# Your task:
Copy exactly the stretch of data below from the line with "Click the circled down-arrow icon in toolbar" through the line with "This screenshot has width=201, height=125.", including both of those lines.

(Saved entries)
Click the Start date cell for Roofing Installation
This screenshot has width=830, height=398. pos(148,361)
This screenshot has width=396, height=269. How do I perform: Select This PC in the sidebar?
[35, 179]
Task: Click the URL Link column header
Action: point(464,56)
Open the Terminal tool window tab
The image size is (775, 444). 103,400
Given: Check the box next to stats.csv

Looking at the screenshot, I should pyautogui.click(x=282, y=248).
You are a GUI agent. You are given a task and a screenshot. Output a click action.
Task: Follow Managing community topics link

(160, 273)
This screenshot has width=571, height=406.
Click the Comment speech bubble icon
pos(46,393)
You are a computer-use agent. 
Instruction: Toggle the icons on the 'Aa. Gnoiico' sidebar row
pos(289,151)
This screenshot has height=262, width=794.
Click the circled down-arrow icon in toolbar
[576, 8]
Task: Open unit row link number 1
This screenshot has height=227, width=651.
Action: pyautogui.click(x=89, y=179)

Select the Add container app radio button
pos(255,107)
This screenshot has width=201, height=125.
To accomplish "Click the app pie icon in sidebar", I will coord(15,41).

==

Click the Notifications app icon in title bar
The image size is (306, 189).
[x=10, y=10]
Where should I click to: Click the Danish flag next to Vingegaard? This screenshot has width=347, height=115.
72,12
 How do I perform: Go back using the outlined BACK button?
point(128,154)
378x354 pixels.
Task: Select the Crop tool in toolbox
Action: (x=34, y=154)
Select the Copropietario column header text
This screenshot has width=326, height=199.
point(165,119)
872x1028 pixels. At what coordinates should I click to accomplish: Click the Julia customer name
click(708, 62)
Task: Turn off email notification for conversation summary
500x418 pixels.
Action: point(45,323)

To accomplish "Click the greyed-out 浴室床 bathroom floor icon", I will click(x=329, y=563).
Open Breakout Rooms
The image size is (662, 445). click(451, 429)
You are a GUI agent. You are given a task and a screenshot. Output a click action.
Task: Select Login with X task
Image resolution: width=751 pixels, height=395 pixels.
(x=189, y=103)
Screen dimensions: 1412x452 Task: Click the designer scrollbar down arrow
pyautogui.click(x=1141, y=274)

# Output of the exercise:
Click the circled down-arrow icon in toolbar
[576, 8]
Task: Open unit row link number 1
This screenshot has height=227, width=651.
Action: pyautogui.click(x=89, y=179)

Select the Add container app radio button
pos(255,107)
This screenshot has width=201, height=125.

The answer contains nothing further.